Luiz Antônio Simas é “o cara” quando o assunto é carnaval. Dá aula desde o beabá até as complexidades do tema, além de perito nas miudezas da rua, um dos jurados do Estandarte de Ouro e escritor, autor de livros sobre o tema, como “Dicionário da História Social do Samba”, junto com Nei Lopes, e vencedor do Prêmio Jabuti 2016 na categoria “Livro de Não Ficção do Ano”.
Confira o texto:
O carnaval assusta
Num mundo cada vez mais individualista, o carnaval assusta porque afronta a decadência da vida em grupo, reaviva laços contrários à diluição comunitária, fortalece pertencimentos e sociabilidades e cria redes de proteção nas frestas do desencanto.

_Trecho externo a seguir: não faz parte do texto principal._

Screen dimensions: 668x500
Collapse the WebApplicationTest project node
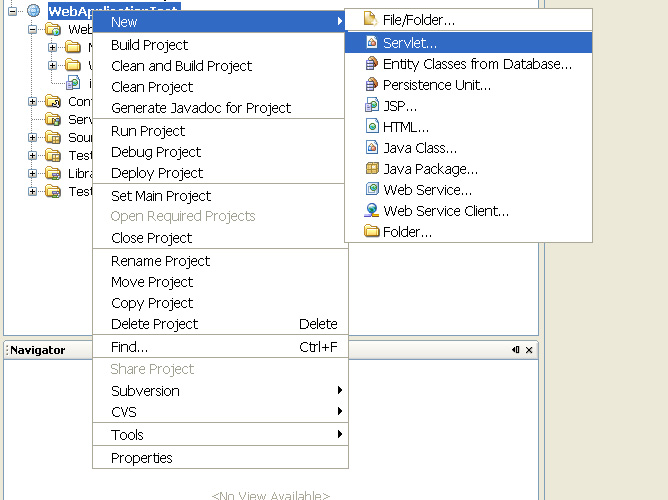14,11
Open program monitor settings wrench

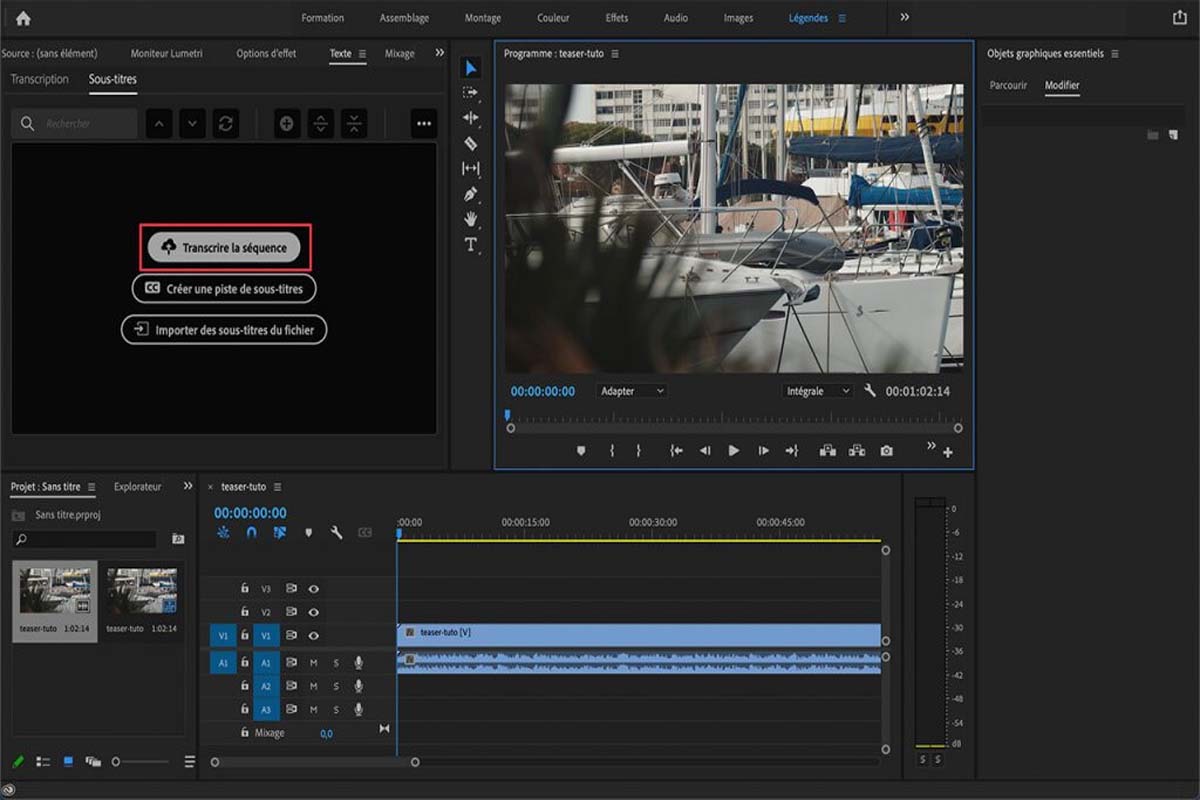(870, 391)
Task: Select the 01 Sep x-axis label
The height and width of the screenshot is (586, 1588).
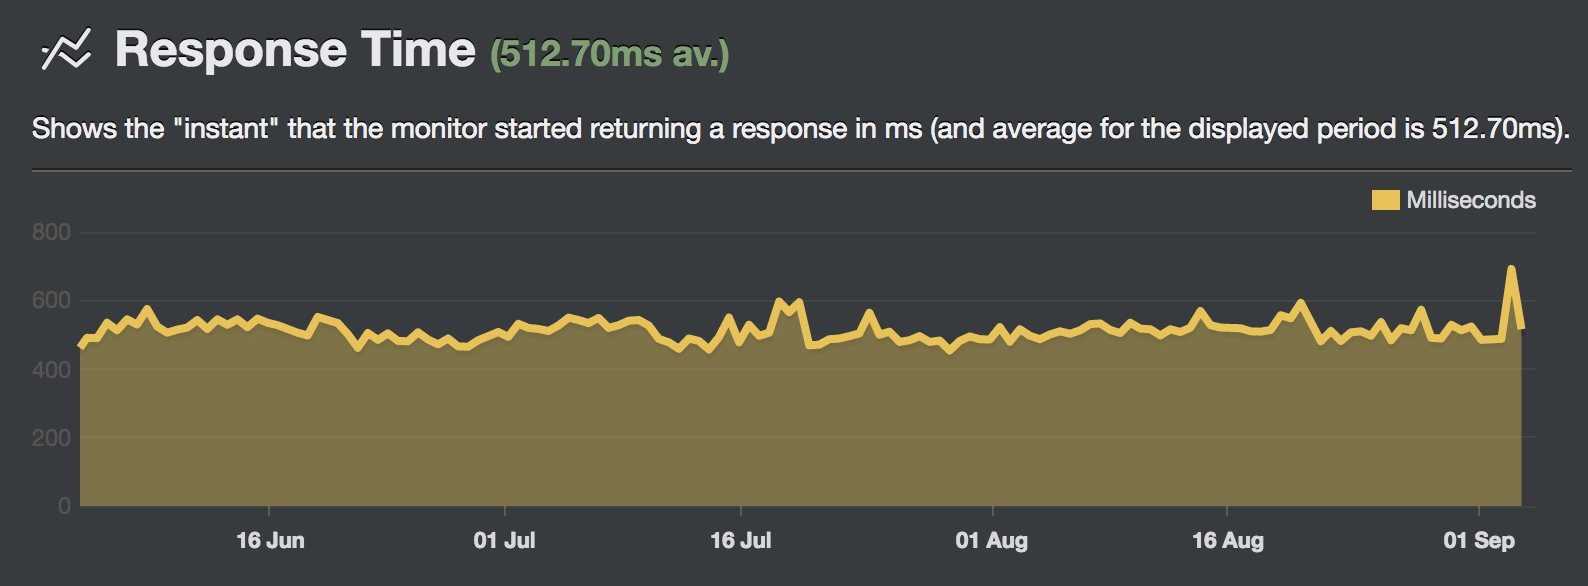Action: (x=1479, y=541)
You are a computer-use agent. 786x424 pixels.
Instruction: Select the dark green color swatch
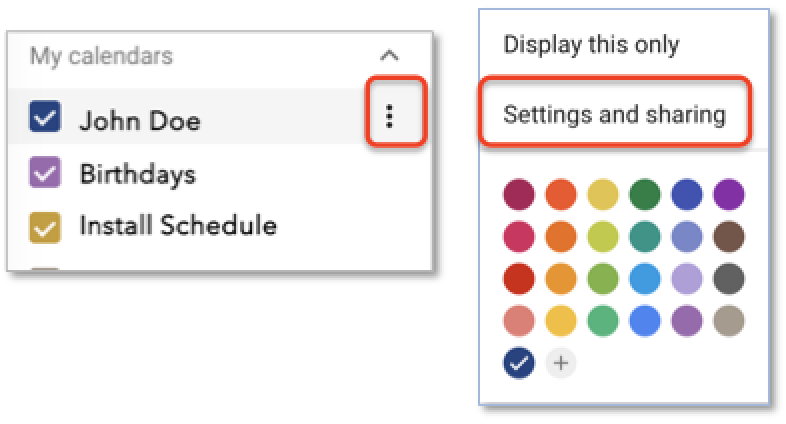(645, 194)
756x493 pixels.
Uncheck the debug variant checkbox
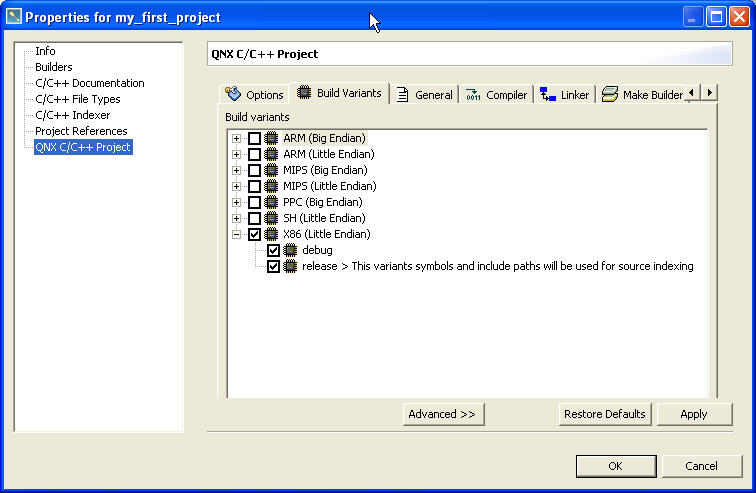pos(273,250)
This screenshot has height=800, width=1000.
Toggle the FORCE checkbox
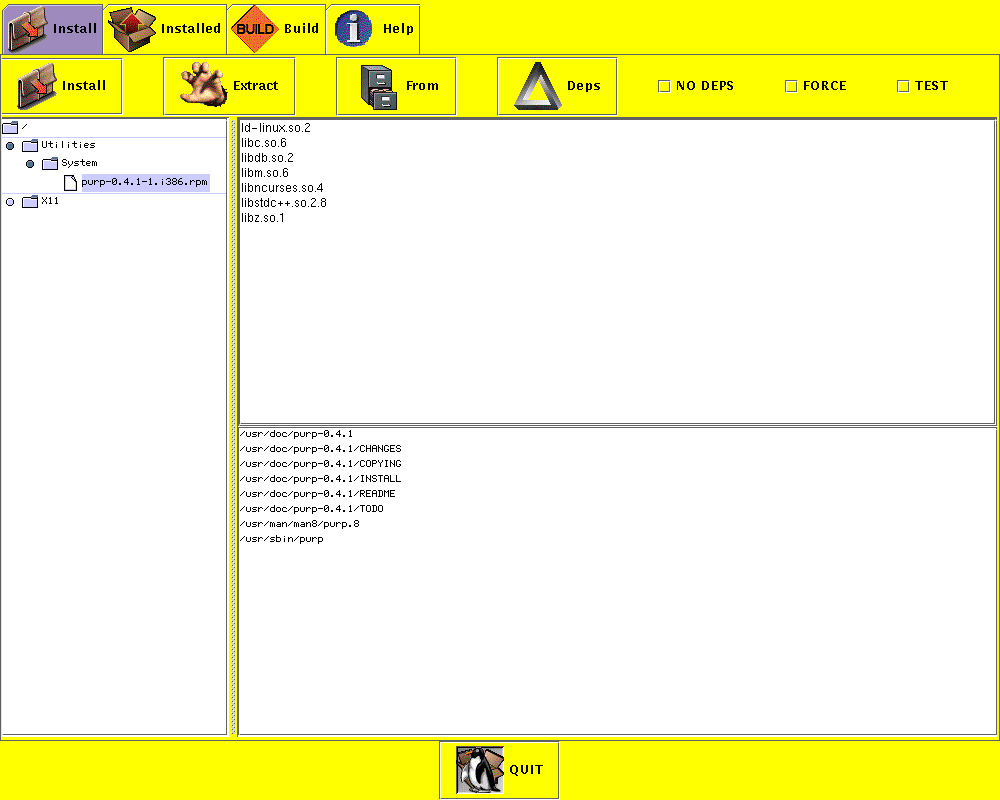791,86
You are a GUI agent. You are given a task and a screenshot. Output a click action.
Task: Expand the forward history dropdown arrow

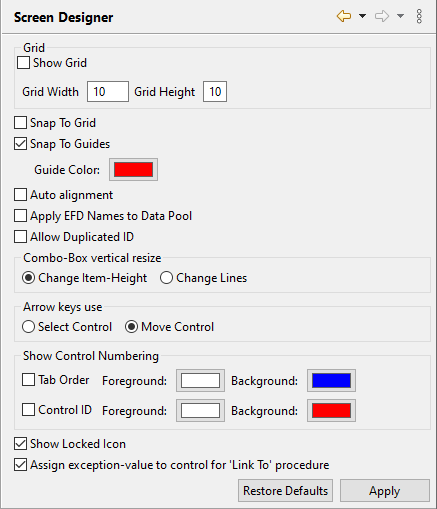coord(400,16)
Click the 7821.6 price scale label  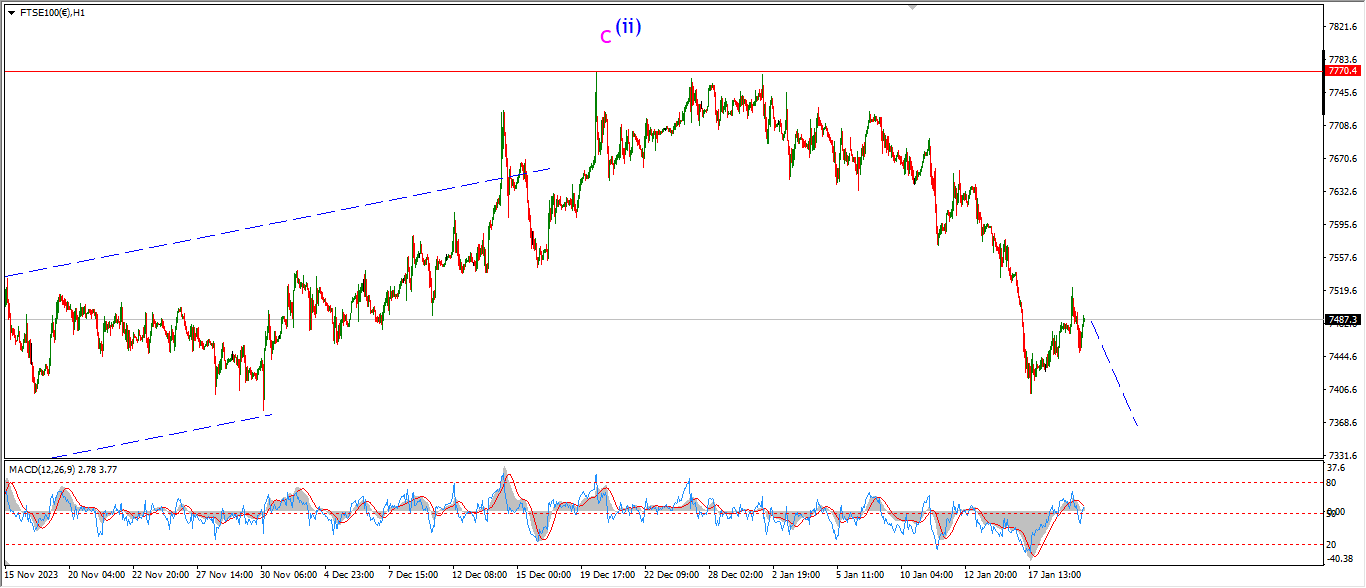pos(1340,27)
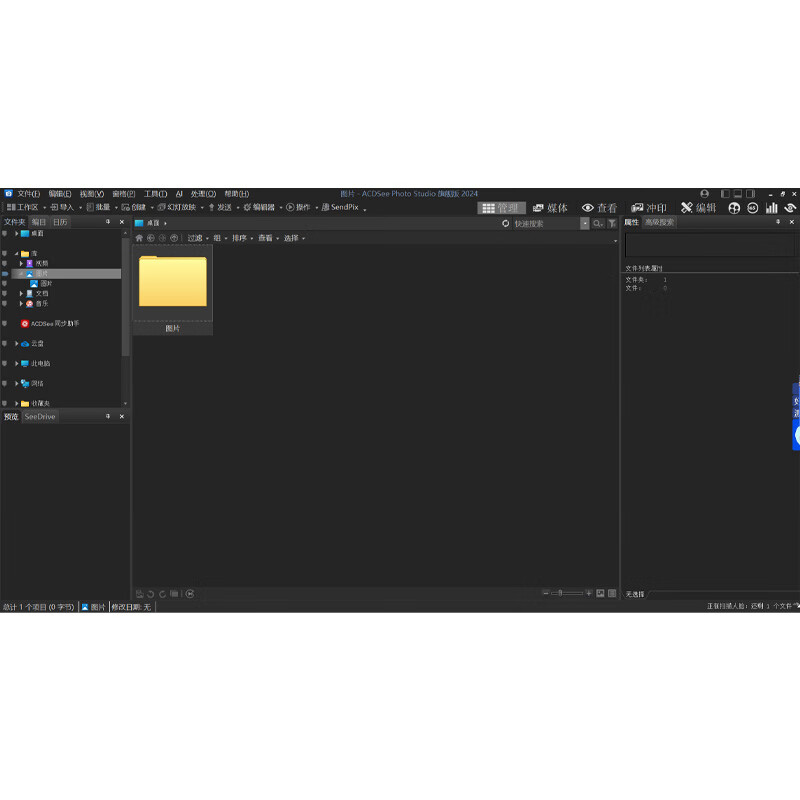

A festa é coisa de desocupados? Fale isso para trabalhadoras e trabalhadores da folia. O carnaval é também, para muita gente tratada como sobra vivente, alternativa de sobrevivência material, afetiva e espiritual.
Escolas de samba, por exemplo, surgem como instituições comunitárias das populações negras. Mesmo com todos os dilemas, possuem ainda setores orgânicos que, a partir delas, elaboram sentidos de mundo.
Por isso, afirmei que o carnaval está sob ataque faz tempo: os higienistas da Casa Grande querem eliminá-lo; os tubarões do mercado querem gentrificá-lo; os mercadores da fé querem atrelá-lo ao imaginário do pecado.
O Brasil não inventou o carnaval, é certo, mas o povo brasileiro o vivenciou de tal forma (na pluralidade de suas manifestações) que ocorreu o inverso: foi o carnaval que inventou um país possível e original, às margens do projeto de horror que nos constituiu.
É perturbador para certo Brasil — individualista, excludente, raivoso, intolerante — lidar com uma festa coletiva, inclusiva, alegre, diversa, rueira. Tenso e intenso como lâmina e flor, o carnaval assusta porque nos coloca diante do assombro da vida.